• Data for this task:

= Beginning of Section =

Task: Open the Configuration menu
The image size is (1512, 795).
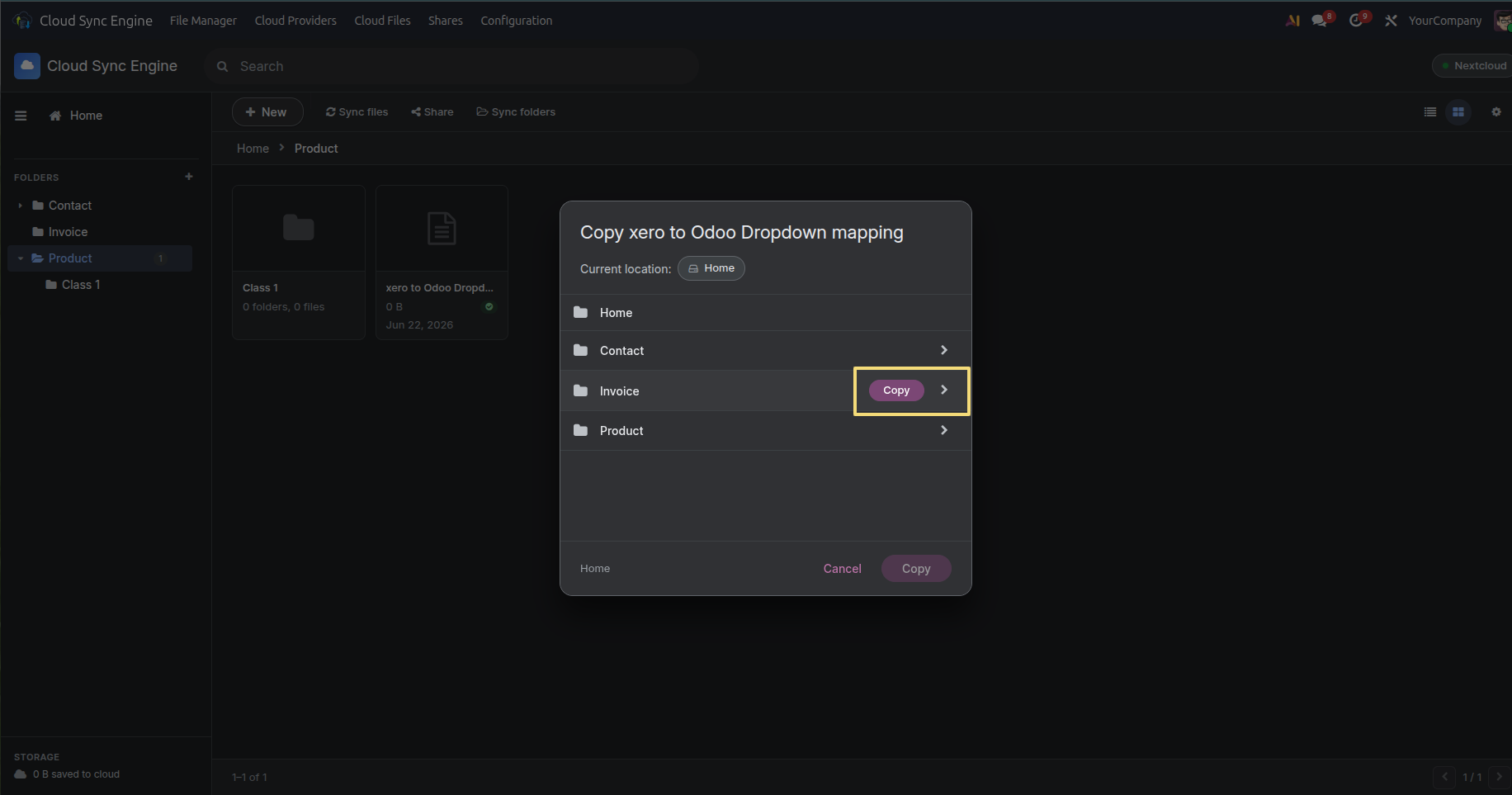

= End of Section =
= Beginning of Section =

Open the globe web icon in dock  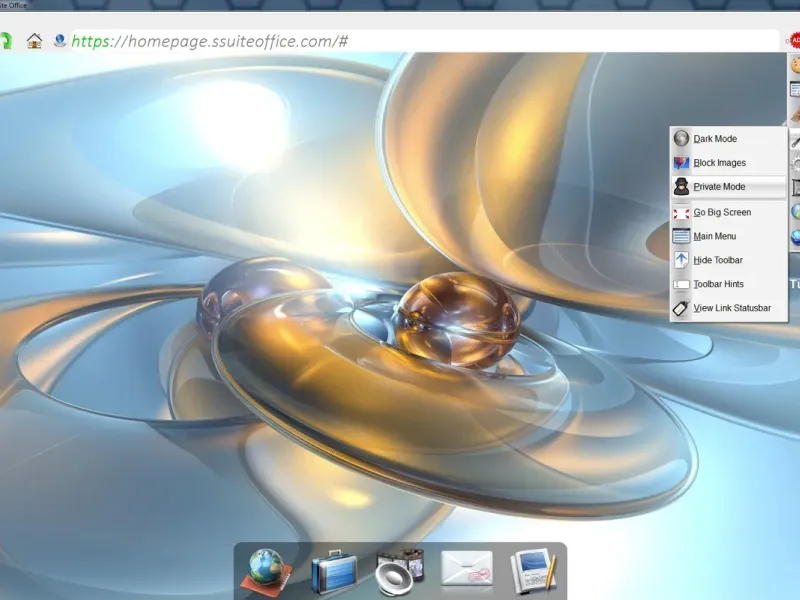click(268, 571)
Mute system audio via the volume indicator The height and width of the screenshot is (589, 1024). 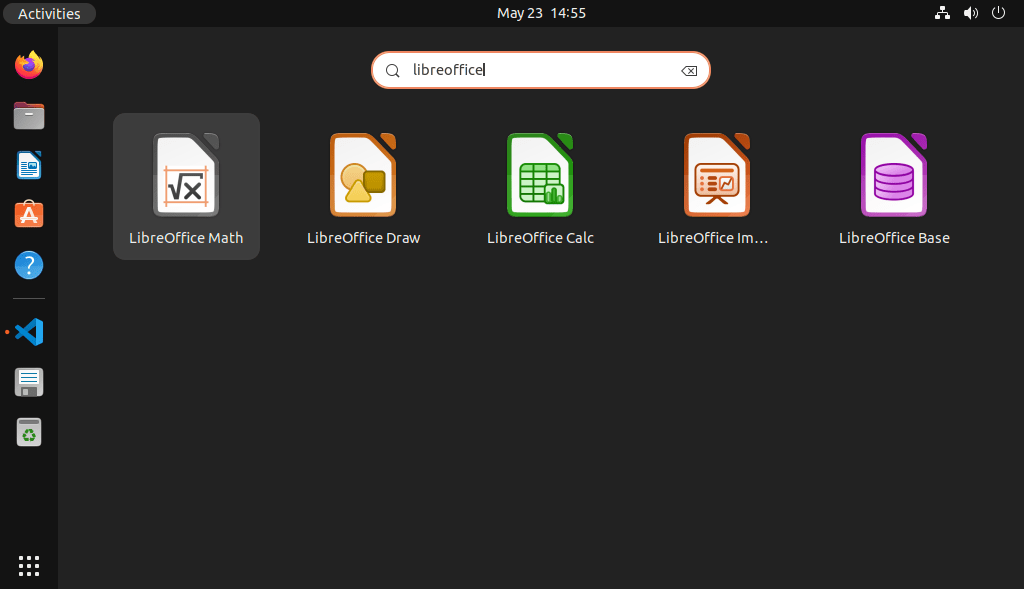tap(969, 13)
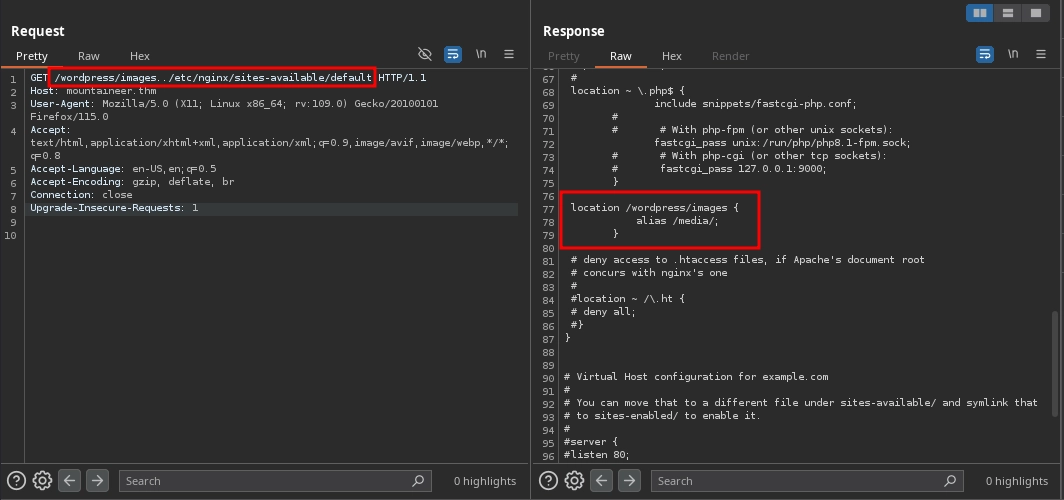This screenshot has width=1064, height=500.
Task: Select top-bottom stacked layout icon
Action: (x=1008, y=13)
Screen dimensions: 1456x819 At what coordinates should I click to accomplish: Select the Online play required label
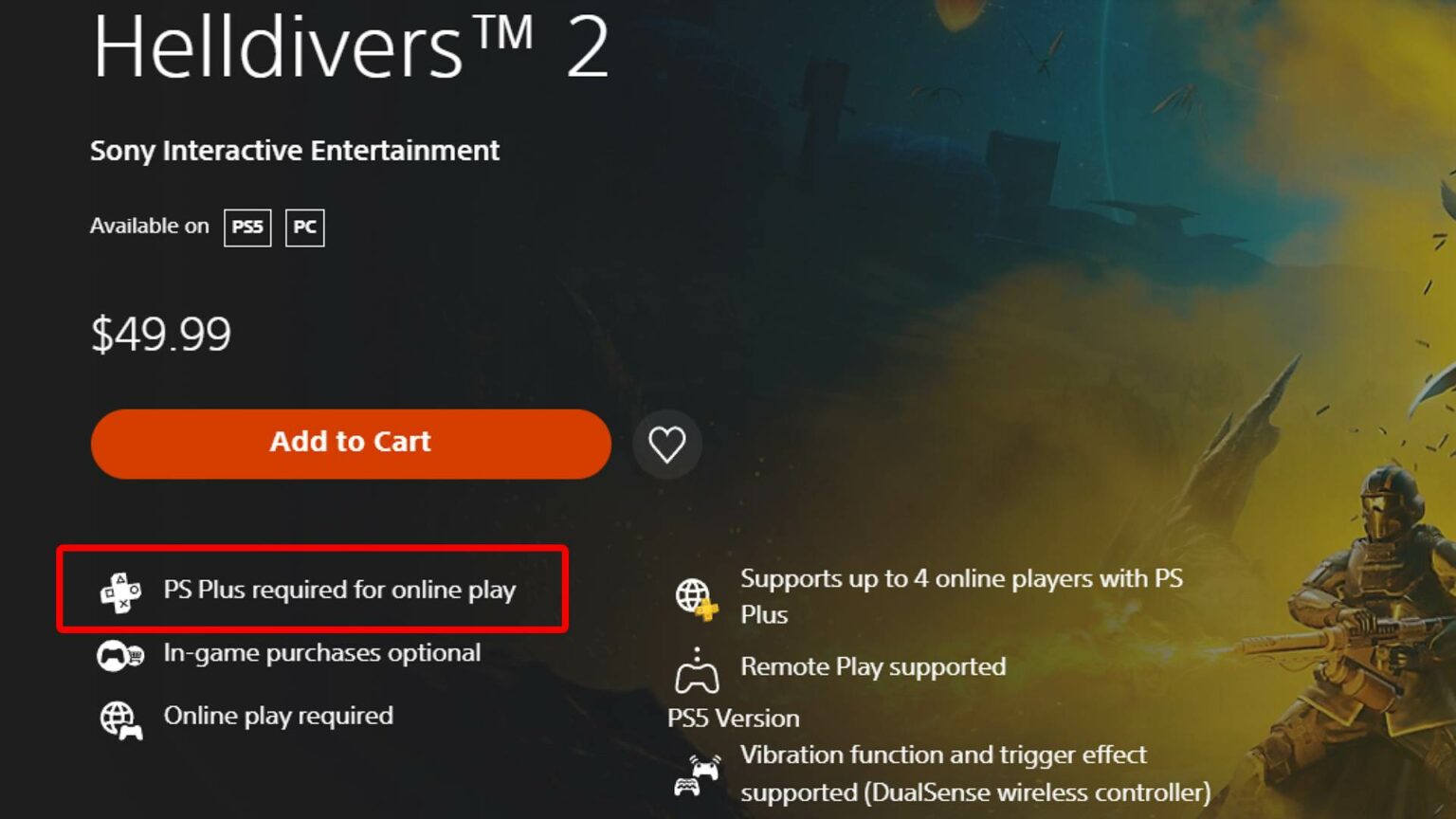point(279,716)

= End of Section =
= Beginning of Section =

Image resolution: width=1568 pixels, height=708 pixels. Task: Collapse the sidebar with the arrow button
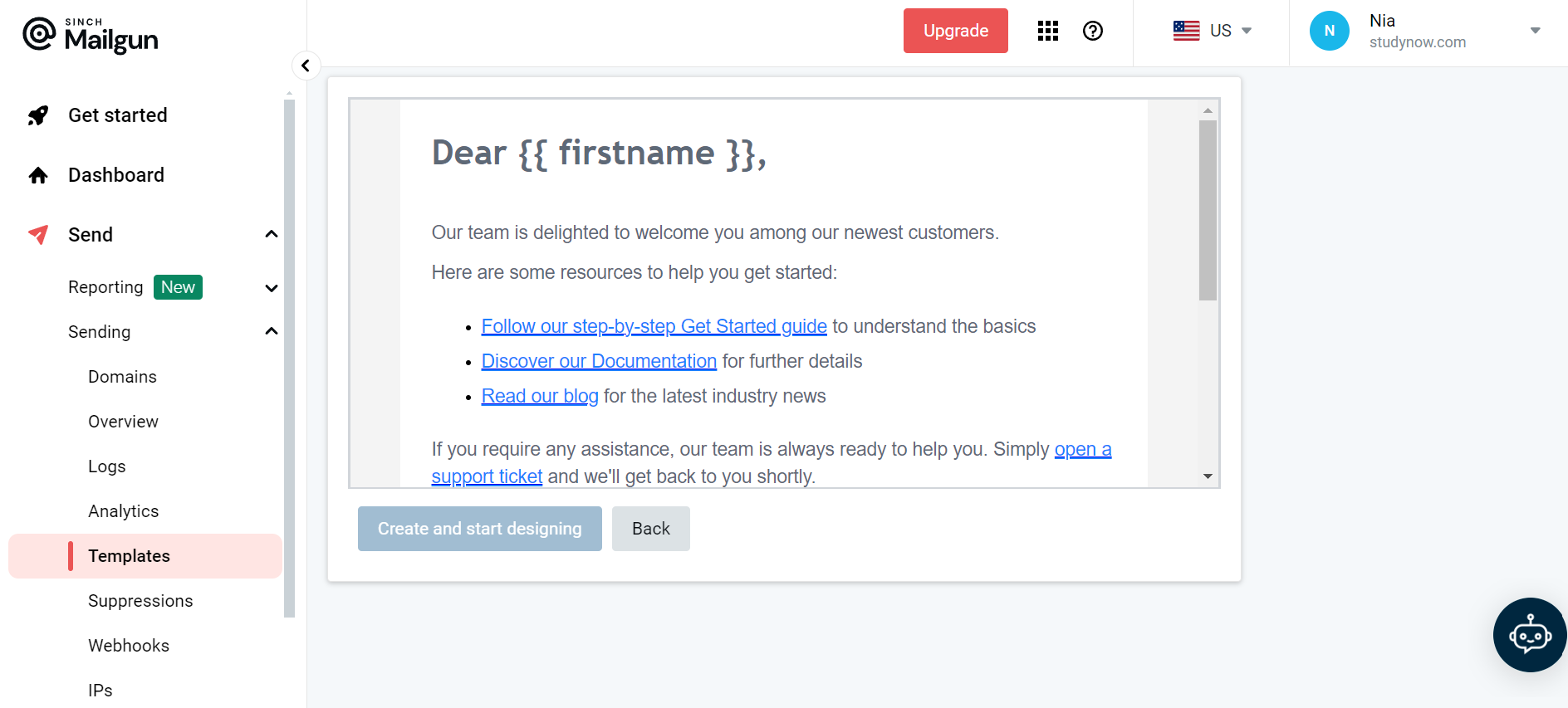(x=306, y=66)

= End of Section =

• Problem statement: Retype exactly, and only, the lines above from the one where "Task: Open the Configuration menu" occurs up to and including the one where "The image size is (1512, 795)." occurs.

• Output of the task:
Task: Open the Configuration menu
The image size is (1512, 795).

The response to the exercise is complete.